作業内容:
1. 日本酒と米を語る本文によると、国内で栽培されている酒造好適米は現在何種を超えるか。
2. 日本酒と米を語る本文を、最後の文のあとから書き継いでください。

─── 本文

会津娘の蔵から2020

『土産土法』。

米からはじまる酒造り

2008-09-21 21:19:08 | aizu

以下、私の盟友であり大切な友人、「はりきり企画部」さんからご依頼うけて
先方のブログに投稿させていただいた内容の転載です。

なにを伝えたいのか自分でも分かりにくい文章ですが。。
↓以下↓

日本酒は、お米と水から作られます。

よく目にする日本酒のコピーといえば
『厳選した(あるいは良質の)酒米と○○の名水で仕込んだ・・・』という
文句が浮かぶ方も多いかと思います。

日本酒の面白いところのひとつは、造り手によって酒質が決まるところであり、
誰が何処で、どんなオモイをもってお酒を仕込むのかが、そのお酒にとって
大切なアイデンティティとなります。

とはいえ、その酒質の基幹となるのはやはり原料である『米』『水』。

どのような酒を、自分たちは造りたいのか。どのように呑んで頂きたいのか。
水との相性、蔵人の技量、蔵の方向性によって、米を選択します(酵母も然り)。

現在50種を超える数の酒造好適米が国内では栽培され、酒造用原料として用いられており、新しい品種も年々開発されています。
かつての『山田錦絶対』といった価値観は過去のものとなりつつあり、全国で、その土地々々、蔵々にあった米を選択し、米の特質を生かした、多様な味わいの酒が造られるようになりました。

もちろん、その中には酒造好適米だけではなく、ササニシキコシヒカリ日本晴等々、いわゆる一般米も選択肢として当然あることでしょう。

酒造好適米の市場流通価格は品種によりますが
1俵14,000~19,000円前後が相場で(2007全農実績)、
より良質の酒米を求めれば当然入手も困難が増し価格も前述の限りではありません。

そんななかで中小の酒蔵が進むべき方向性は・・・という問いに全国の酒蔵は今も
それぞれ自分たちの信じる道を自分たちの信じる方法でもってひた進んでいます。
そのひとつの成果が、先述した百花繚乱のごとき地酒文化となっていまの時代
花開いたことなのではないでしょうか。

そこには当然、そんな新たな和酒文化を支え、励まし、共に歩んできてくれた
販売店、料飲店、消費者があり、皆様の存在なくして今の日本酒はありえません。

──────
─── 提供データ

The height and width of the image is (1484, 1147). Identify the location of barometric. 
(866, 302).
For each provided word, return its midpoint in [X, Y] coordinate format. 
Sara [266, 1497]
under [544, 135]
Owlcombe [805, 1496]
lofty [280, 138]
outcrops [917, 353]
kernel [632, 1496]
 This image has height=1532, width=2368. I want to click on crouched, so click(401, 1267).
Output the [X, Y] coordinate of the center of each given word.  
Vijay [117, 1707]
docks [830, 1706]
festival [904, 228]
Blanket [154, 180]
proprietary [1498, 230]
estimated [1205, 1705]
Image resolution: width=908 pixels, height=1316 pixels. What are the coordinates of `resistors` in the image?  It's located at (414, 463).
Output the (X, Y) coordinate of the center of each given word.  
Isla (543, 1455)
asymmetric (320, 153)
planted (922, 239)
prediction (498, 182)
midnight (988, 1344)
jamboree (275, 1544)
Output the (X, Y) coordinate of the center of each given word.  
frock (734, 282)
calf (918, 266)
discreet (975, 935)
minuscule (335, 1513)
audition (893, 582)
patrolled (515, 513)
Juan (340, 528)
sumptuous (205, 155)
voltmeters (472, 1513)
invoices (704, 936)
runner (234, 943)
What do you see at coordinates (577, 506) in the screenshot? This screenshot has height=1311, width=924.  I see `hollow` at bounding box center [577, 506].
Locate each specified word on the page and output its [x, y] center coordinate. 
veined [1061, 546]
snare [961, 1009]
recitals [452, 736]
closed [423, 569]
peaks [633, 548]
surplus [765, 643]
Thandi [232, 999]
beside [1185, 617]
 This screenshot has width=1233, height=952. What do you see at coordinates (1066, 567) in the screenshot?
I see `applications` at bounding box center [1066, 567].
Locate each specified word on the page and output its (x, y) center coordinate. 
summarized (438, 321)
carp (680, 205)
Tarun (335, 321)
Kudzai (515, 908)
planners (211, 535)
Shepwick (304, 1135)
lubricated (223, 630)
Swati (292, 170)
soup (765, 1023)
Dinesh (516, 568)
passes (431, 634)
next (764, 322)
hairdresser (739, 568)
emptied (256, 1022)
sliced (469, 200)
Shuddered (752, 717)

──────

回答一覧:
1. 50種を超える。

2.
当蔵も、自分たちにしかできない酒造りを求めて試行錯誤を重ねてきました。
会津の穀倉地帯に蔵を構え、自社田に囲まれた立地をいかし、
自家栽培米を中心とした地元産酒造好適米100%の純米酒造り。。

大切な主原料である酒米を自分たちで栽培し、ここでしか造れない酒を仕込み、
顔のみえる商売をしていきたいという私たちの仕事を支えてくれたのは
やはり酒販店、消費者の皆様でした。

もっとも、よりよい酒米を全国に求めて至高の酒を自らの手で醸す、という仕事はもちろん
酒造りに携わるものとして当然考えることであり地酒の醍醐味のひとつで、私の大好きなそんな蔵も数多くあります。

しかしいうところの『マーケティング理論』ではむしろよりコストパフォーマンスを
追求することのほうが大切な場合が多いでしょうし、そのような酒蔵経営も
もちろん否定するものではないと思います。

なんであれ、私たちが造るのは工業製品ではなく、もちろん芸術品でもないでしょう。 

嗜好品ですが、なにより食品であり、何よりも安全と信頼であると考えます。
では、その安全を約束し、信頼に足る商品・蔵であるためには何が必要なのか、
今回の米の問題で改めて、和酒業界全体が問われているのではないでしょうか。

今回の件で私が懸念することのひとつが、和酒文化入り口に立とうとしている
消費者層の本格焼酎・日本酒敬遠です。

鳥インフルエンザ、狂牛病、食肉偽装等々、近年のさまざまな問題のたびに、
もともとあまり好んで食べてはいなかった消費者はそれぞれの問題をきっかけに
口にしなくなってしまった例がとても多いのではないでしょうか。

同じように、これからこの素晴らしい和酒の世界に迎えるべき人々の何割かが
おそらく今回の問題で和酒文化に背をむけてしまうとすれば、
それはとても寂しいです。

宮城県の名醸蔵、平孝酒造では8年もの歳月を掛けて『山田錦』の父母種である
山田穂』『短稈渡船』という二品種を復活させ、蔵元のオモイをのせて商品化しました。
商品の詳しくははりきり企画部さまに譲るとして、“ハート”とソフトが絶妙に合致した
スバラシイ試みとスバラシイお酒です。

先頃縁あっていただいたこの2本の純米大吟醸『日高見』を飲みつくづく、
米から造られる日本酒の面白さと可能性を改めて強く感じました。

こんな素敵な和酒の世界を今トーンダウンさせてはいけません。

アプローチ方法は蔵それぞれですが、『米からのはじまる酒造り』、
(もうすでに全国各地で多くの蔵が取り組んでいます!)
改めて見直すよいきっかけにして、
ますます日本酒をおもしろい世界にしていければ!と、考えています。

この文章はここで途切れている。